Introduction

Vanishing white matter (VWM, OMIM 306896) disease, also known as leukoencephalopathy with VWM or childhood ataxia with central nervous system hypomyelination, is one of the most prevalent inherited leukoencephalopathies in childhood.1 The phenotype varies highly, from severe antenatal form with onset in the third trimester of pregnancy, to the milder variant with onset in adulthood.2, 3 The most common age of onset is in early childhood, at 2–6 years of age. Patients with classical phenotype usually present progressive neurological deterioration, with mental abilities preserved better than motor functions. Typically, there are episodes of rapid deterioration provoked by mild head trauma, febrile infection or fright. Patients can survive from the episodes with incomplete recovery or end with death. Death usually occurs at 2–5 years after disease onset in early childhood. The features of cranial magnetic resonance imaging (MRI) are unique, which is very helpful to the clinical diagnosis of VWM. MRI typically shows gradual disappearance of cerebral white matter with replacement by fluid.1

VWM, inherited in an autosomal recessive manner, is a hereditary human disease resulting from the direct defects during protein synthesis. The disease-causing gene defects were identified in 2001–2002. Mutations in EIF2B1–5, encoding the five subunits of eukaryotic translation initiation factor (eIF2B α, β, γ, δ and ɛ), respectively, were found in VWM patients.4, 5 eIF2B, along with some other eIFs, plays key roles in the initiation of protein translation in all eukaryotic cells. Since 2001, more than 120 mutations in EIF2B1–5 have been identified.6 Most of the published studies were carried out in the white population. Chinese patients with genetic confirmative diagnosis of VWM have never been reported before. In this study, we analyzed 11 Chinese patients, and seven novel mutations in eIF2B were identified.

Materials and methods

Diagnostic criteria of VWM

The clinical diagnosis was mainly based on the criteria proposed by van der Knaap et al.,7 including the following. (1) Early psychomotor development is usually normal or mildly delayed. (2) The clinical presentation is early-childhood onset of neurological regression with episodic and chronic progressive course. Mental abilities are relatively better preserved than motor functions. The episodes may follow infection or minor head trauma. (3) Neurological signs mainly consist of cerebellar ataxia and spasticity. (4) Cranial MRI shows a symmetrical signal similar to cerebrospinal fluid on T1-weighted, T2-weighted and flair images in part or all of cerebral white matter. Eleven patients who met the criteria were included.

Clinical investigations

All patients underwent extensive clinical investigations, including: (1) physical examinations; (2) blood tests for serum level of electrolytes, ammonia, lactate and pyruvate, as well as assessment of liver and renal functions; (3) assessment of enzyme activity of arylsulfatase A and galactocerebroside β-galactosidase in peripheral white blood cells; (4) urinary screening for metabolic disorder of amino acids, organic acids and fatty acids; and (5) cranial MRI.

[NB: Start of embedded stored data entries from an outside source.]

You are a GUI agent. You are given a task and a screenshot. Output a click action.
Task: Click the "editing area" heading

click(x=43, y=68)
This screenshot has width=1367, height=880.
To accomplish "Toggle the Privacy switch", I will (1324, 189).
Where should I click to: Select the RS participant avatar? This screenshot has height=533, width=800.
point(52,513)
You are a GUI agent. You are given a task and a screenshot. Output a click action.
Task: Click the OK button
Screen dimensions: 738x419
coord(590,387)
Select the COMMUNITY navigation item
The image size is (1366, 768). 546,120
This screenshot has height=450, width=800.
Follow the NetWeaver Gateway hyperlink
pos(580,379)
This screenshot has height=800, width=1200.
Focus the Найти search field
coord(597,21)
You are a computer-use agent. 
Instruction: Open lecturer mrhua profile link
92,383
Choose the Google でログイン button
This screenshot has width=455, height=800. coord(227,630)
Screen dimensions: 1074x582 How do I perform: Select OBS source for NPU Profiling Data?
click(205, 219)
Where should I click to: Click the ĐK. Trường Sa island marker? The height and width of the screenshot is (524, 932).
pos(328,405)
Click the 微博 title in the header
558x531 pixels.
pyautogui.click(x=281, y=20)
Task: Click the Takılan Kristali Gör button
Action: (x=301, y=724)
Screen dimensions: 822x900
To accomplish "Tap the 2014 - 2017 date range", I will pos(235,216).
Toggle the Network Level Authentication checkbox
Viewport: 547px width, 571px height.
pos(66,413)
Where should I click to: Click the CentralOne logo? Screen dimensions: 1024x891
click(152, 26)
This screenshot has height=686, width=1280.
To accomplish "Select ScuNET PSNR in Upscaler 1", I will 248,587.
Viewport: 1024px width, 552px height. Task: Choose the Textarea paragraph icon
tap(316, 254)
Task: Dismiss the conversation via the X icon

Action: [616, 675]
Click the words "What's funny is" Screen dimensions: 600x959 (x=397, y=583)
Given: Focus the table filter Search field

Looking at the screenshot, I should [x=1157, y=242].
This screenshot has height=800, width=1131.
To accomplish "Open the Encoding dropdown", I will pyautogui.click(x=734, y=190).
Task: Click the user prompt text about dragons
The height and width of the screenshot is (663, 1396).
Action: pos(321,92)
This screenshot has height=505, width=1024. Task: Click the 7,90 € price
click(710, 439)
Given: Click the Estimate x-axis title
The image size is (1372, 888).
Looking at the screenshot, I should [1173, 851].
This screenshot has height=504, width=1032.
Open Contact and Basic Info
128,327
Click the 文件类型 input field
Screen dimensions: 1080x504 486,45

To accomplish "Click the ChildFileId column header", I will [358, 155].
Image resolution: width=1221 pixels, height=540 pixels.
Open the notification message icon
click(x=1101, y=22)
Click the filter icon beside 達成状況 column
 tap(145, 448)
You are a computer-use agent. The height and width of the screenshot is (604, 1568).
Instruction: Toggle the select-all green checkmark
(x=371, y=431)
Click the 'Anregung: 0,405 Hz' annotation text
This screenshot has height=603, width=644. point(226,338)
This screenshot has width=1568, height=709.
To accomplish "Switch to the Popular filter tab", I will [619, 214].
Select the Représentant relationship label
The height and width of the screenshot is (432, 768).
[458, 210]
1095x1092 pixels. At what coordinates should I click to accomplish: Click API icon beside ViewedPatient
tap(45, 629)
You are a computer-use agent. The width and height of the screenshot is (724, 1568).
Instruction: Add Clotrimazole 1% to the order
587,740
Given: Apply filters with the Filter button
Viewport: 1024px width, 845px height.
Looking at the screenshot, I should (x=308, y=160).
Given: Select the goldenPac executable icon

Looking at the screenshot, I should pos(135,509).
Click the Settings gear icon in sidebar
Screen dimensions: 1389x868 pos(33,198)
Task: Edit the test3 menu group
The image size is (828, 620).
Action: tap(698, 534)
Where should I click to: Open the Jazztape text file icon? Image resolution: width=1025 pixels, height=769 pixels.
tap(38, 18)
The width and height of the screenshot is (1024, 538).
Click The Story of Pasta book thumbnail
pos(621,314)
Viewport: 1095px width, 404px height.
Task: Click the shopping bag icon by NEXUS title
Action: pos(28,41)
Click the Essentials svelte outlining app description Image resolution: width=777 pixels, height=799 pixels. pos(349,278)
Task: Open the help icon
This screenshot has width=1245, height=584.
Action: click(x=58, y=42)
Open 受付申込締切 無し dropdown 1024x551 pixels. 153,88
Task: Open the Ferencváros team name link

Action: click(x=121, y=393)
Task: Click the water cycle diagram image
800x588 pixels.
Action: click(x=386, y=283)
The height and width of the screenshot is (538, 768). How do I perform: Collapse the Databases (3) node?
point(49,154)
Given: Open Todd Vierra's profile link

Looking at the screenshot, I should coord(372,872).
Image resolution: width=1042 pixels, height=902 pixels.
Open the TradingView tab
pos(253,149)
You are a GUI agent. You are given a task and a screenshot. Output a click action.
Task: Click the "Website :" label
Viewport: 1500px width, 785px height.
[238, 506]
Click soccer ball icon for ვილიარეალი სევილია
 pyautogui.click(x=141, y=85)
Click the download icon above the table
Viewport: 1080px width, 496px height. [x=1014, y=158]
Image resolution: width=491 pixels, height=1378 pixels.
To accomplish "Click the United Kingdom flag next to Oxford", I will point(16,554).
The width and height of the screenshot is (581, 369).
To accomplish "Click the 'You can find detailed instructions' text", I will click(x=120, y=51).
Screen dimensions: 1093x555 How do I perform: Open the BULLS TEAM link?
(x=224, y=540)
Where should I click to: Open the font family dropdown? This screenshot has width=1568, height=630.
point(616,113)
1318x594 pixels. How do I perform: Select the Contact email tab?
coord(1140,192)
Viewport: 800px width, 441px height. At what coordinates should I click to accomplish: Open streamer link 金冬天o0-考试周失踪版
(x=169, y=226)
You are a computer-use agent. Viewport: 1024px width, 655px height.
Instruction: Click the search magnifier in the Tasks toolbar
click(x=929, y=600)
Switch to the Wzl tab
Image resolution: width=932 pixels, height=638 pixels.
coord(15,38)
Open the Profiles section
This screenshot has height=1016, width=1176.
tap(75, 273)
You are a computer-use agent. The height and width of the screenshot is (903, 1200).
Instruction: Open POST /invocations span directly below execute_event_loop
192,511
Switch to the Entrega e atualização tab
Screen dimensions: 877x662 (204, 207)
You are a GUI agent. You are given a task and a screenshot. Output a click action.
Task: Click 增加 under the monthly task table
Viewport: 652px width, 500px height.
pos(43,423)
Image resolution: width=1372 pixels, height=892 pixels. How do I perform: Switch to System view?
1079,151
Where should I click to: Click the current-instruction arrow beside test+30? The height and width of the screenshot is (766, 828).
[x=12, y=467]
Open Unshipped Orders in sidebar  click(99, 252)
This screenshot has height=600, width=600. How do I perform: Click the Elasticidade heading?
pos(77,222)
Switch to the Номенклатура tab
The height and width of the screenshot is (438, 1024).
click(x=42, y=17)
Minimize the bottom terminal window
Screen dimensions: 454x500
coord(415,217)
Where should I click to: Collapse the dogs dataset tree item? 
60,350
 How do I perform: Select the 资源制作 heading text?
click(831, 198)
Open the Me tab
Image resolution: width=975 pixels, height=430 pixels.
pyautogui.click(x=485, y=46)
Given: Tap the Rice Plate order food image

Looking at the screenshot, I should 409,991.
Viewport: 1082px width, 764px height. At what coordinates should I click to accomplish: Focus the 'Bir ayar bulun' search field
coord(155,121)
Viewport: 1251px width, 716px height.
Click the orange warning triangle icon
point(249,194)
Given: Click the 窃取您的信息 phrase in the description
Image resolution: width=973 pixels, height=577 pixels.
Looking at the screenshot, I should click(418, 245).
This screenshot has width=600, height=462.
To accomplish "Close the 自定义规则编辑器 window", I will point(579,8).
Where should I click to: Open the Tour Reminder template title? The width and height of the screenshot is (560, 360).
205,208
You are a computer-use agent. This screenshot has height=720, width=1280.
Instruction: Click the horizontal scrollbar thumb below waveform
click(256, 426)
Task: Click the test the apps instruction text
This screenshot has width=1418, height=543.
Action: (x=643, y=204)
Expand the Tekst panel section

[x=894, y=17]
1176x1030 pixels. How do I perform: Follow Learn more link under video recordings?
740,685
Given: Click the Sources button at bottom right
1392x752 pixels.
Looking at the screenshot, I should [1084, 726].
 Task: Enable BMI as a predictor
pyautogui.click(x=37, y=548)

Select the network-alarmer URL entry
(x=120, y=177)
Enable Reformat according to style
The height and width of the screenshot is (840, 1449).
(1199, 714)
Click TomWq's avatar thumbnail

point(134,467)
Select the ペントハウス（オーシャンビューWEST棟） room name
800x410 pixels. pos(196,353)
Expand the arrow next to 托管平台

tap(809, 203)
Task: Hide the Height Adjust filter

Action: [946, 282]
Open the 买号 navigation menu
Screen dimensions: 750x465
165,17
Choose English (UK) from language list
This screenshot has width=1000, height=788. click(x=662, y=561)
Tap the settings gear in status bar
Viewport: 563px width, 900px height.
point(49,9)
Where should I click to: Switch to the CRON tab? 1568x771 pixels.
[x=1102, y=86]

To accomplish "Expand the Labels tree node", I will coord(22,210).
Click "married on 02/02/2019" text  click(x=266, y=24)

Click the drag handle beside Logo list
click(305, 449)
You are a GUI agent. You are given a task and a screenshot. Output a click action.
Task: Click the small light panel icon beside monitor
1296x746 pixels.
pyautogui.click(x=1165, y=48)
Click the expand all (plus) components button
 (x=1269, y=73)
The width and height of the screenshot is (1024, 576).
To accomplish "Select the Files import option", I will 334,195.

DNA preparation and mutation screening

Informed consent was obtained from all the families tested. Genomic DNA was extracted from peripheral leukocytes. To our knowledge, among the 120 reported mutations, 57% were identified in EIF2B5 (encoding eIF2Bɛ), 16% in EIF2B4 (encoding eIF2Bδ), 16% in EIF2B2 (encoding eIF2Bβ), 7% in EIF2B3 (encoding eIF2Bγ) and 4% in EIF2B1 (encoding eIF2Bα).8, 9 Thus, mutation screening for EIF2B5 was carried out first in each patient, followed by screening for EIF2B4, EIF2B2, EIF2B3 and EIF2B1. In total, 16 exons of EIF2B5, 13 exons of EIF2B4, 8 exons of EIF2B2, 12 exons of EIF2B3 and 9 exons of EIF2B1, including flanking introns, were amplified. The sequences of the primers and the conditions for PCR are available on request. DNA sequencing was carried out using ABI PRISM Bigdye Terminator Cycle Sequencing Ready Reaction Kit (Applied Biosystems) on an applied Biosystems 3100 automatic DNA sequencer. For novel mutations found in patients, the corresponding amplicons from 100 control samples were amplified, followed by sequencing and restriction endonuclease reactions.

Results

Clinical features of Chinese VWM patients

These unrelated patients, consisting of eight boys and three girls, came from 11 core families. All individuals were free of symptoms at birth and their developmental milestones were normal or mildly delayed. The symptoms began to appear between 1.5 years and 6 years of age, usually with subacute onset. The initial presentation was deterioration of motor coordination or unstable gait in all but one case; the exception was patient 5, in whom afebrile seizure was the initial symptom. The neurological deterioration gradually progressed in all the 11 cases, with episodic aggravation in 6 cases. After 9 months, that is, 7 years from disease onset, mild to severe motor handicap gradually developed, with cognitive function relatively better preserved. Six patients had occasional seizures during the course. Physical examinations showed spasticity and symmetric pyramidal tract signs. All individuals were children of non-consanguineous parents. Family history was negative in all but one patient (patient 3), whose older sister, with unstable gait and several seizure attacks after 1 year of age, died after an acute upper respiratory tract infection at 2 years of age. The cranial MRI showed symmetric and diffuse abnormal signal in periventricular white matter in all cases, with a part having signal intensity close to cerebrospinal fluid on T1-weighted, T2-weighted and flair images (Figure 1). Signal abnormalities in regions other than cerebral white matter were shown in some of the patients: two cases in brainstem, one case in thalamus and two cases in cerebellar white matter. All the other clinical investigations were unrevealing. The major clinical features of these patients are summarized in Table 1.

Figure 1
figure 1

Cranial MRI of patient 7. Symmetric and diffuse signal abnormalities in periventricular and deep cerebral white matter are shown, with low signals in T1-weighted image (a) and flair image (c), and high signals in T2-weighted image (b), similar to those for cerebrospinal fluid.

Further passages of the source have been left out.